As of this writing West Virginia is the only state in the country with no confirmed cases of the coronavirus. The key word here is “confirmed.” As Governor Jim Justice put it, “It has to be here. We just haven’t found it yet.”
Currently, 84 people in the state have been tested, with 80 negatives and 4 tests pending. Officials say they are working hard to expand testing as quickly as possible.
I have seen heard and read some hopeful (or uninformed, depending on how you look at it) comments that West Virginia might not experience the levels of contagion other areas have seen, due to its sparse population and relative isolation in comparison to other states.
These comments show an ignorance of some rather unpleasant facts.
In yet another “West Virginia is number one but not in a good way” news article, a recent Kaiser Foundation study indicates West Virginia has a greater number of adults at risk than any other state — 51 percent of adults, as a matter of fact.
West Virginia has the most smokers of any state. It also has the highest death rate in the country from diabetes and some of the highest death rates from heart disease, cancer and respiratory illness.
People who fall into any of these categories are more likely to die from the coronavirus, especially if they are 65 and older — and 20 percent of the population is in that age group.
There is a bit of good news among the gloom and doom. Overall, West Virginia has a higher ratio of beds to population than most other states. Many hospitals in the state are working hard to acquire extra ventilators, protective gear, create emergency staffing schedules, and even cordon off areas now to handle a future influx of patients.
Unfortunately, residents in more remote areas of the state have no easy access to these hospitals. They are therefore much less likely to seek acute care should they become sick or even very seriously ill.
It’s a virtual certainty the coronavirus is already here but hasn’t been detected yet. 84 people tested out of a population of nearly 1.8 million is just the barest statistical blip.
So, we shouldn’t pat ourselves on the back too much. It’s better to assume the virus is here and take appropriate measures rather than to live in a fantasy of being the country’s only safe haven from the pandemic.

****

According to the opinion piece on West Virginia and the coronavirus, what share of the state's adults does the Kaiser Foundation study count as at risk?

****

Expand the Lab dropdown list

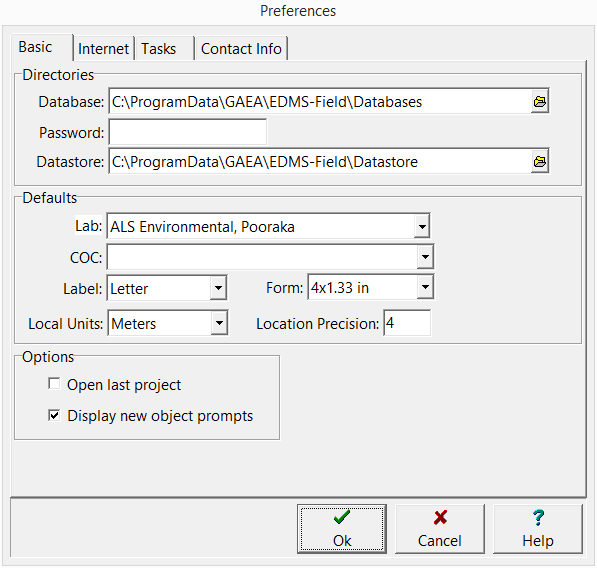(422, 227)
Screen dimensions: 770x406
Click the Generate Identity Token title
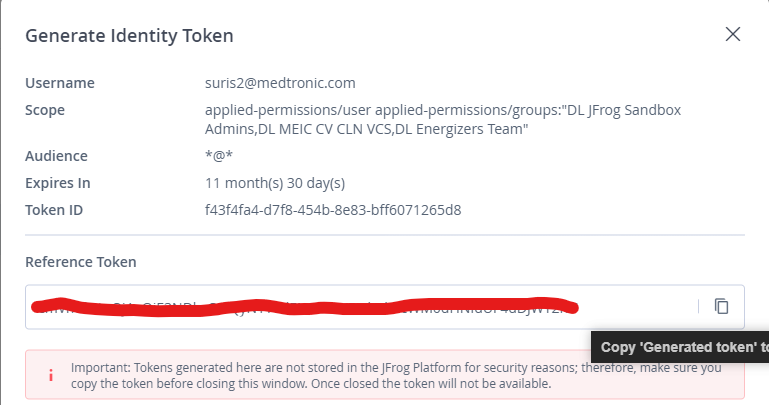tap(129, 36)
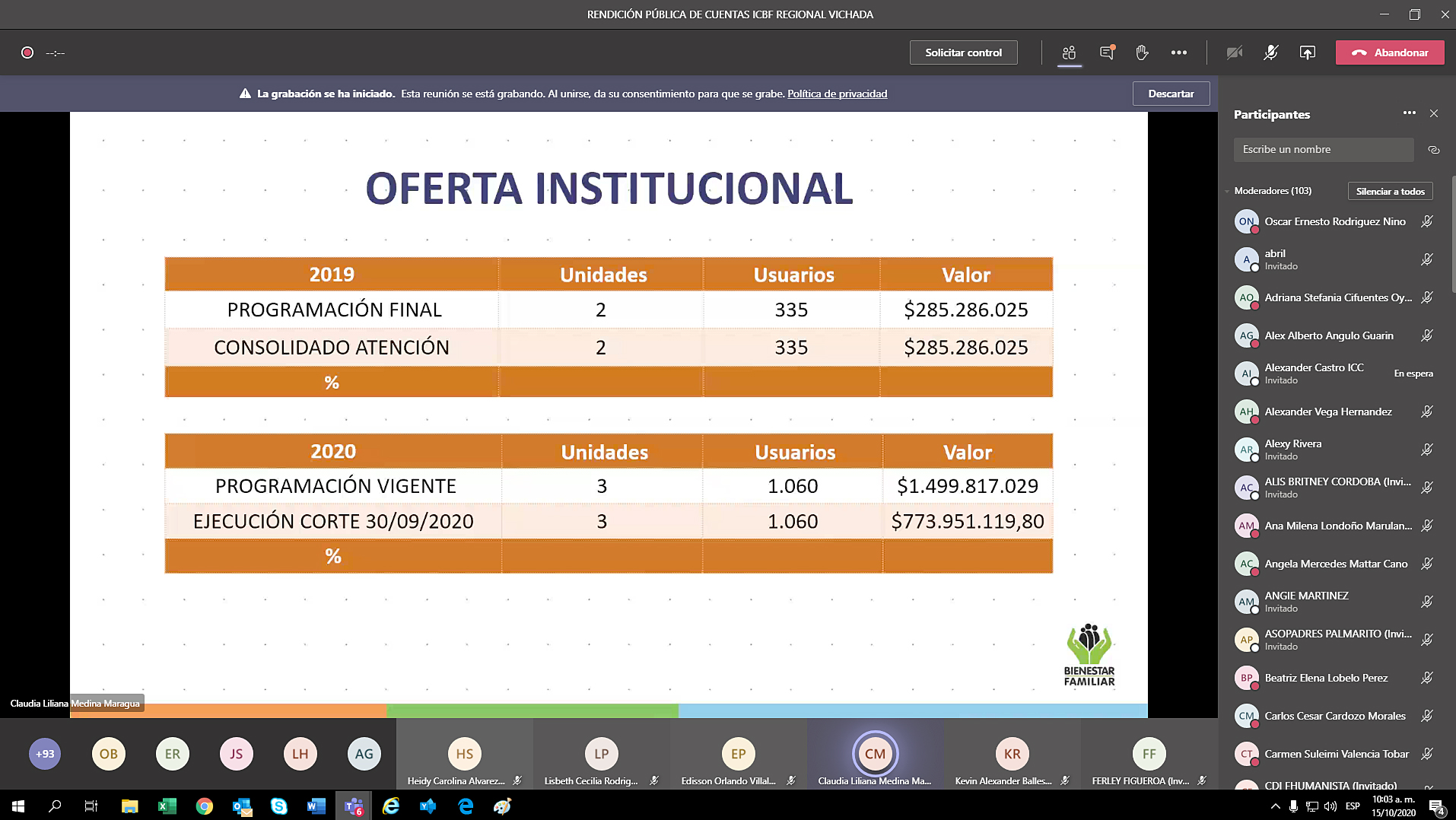1456x820 pixels.
Task: Show the +93 additional participants
Action: (45, 754)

****

§ **SOLVED PROBLEM**
51 percent of adults.